As affordable housing problems spread, California’s enforcement kick could be an indication of an increasingly pitched battle between cities and states over housing. It also gives a clue into how Mr. Newsom might defend himself from political attacks over California’s housing and homelessness problems, something that is all but guaranteed to happen if he seeks higher office. (A Newsom run for the Democratic presidential nomination in 2024 is currently the stuff of political parlor games, and despite the chatter, the governor and everyone in his camp dismiss such ambitions.)

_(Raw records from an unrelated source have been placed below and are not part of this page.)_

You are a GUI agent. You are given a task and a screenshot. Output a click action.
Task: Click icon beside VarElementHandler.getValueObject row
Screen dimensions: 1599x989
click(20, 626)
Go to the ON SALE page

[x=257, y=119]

In the interview, Mr. Elliott, the housing adviser, noted that the advantage the governor has in enforcing tough housing measures is that he draws votes from around the state instead of locally. The administration can play the heavy in a local dispute without having to worry about alienating its entire voting base.
“It’s very logical, politically, for an individual city council person or an individual member of a board of supervisors to be against an individual project,” he said. “I think the job of the state is to change the political calculus so ‘yes’ becomes the default instead of ‘no.’”
There is already some indication that years of state housing bills, combined with rising voter frustrations, have started to create such a shift. When the state housing department opened its investigation into San Francisco in August, London Breed, the city’s mayor, welcomed it with a tweet.
“When I ran in 2018, it was a vulnerability to be an unapologetically pro-housing candidate,” said Buffy Wicks, a Democratic assembly member from Oakland who wrote one of the two main housing bills passed by the legislature this week. “Now it is absolutely an asset. I get up on the floor of the assembly and I say, 10 times a week, ‘We have to build more housing in our communities, all of our communities need more housing, we need low-income, middle-income, market rate.’ You couldn’t do that in a comfortable way four years ago.”
Cities seem to have absorbed the new reality of a state on closer watch. Last year, after the legislature passed the duplex law, dozens of cities responded by adopting a slew of new ordinances that don’t explicitly prohibit the units but, through a series of tiny rules, tried to discourage anyone from actually building them.
Woodside’s Mountain Lion proposal got the most attention but was far from the only one.When Temple City, in Los Angeles’ San Gabriel Valley, finalized rules for how it would implement the duplex law — rules that required new units to have a large outdoor courtyard, the highest level of energy efficiency, and restricted future tenants from parking on site or obtaining permits to park on the street overnight — the city council was clear what the aim was.
“What we are trying to do here is to mitigate the impact of what we believe is a ridiculous state law,” said Councilman Tom Chavez, just before the council unanimously voted to pass the measure.
By April, the Department of Housing and Community Development had warned Temple City that its new ordinance was likely in violation of at least five state housing laws. In an email, Bryan Cook, the city manager, said it was working with the state and would consider changing the ordinance after its work with the state is done.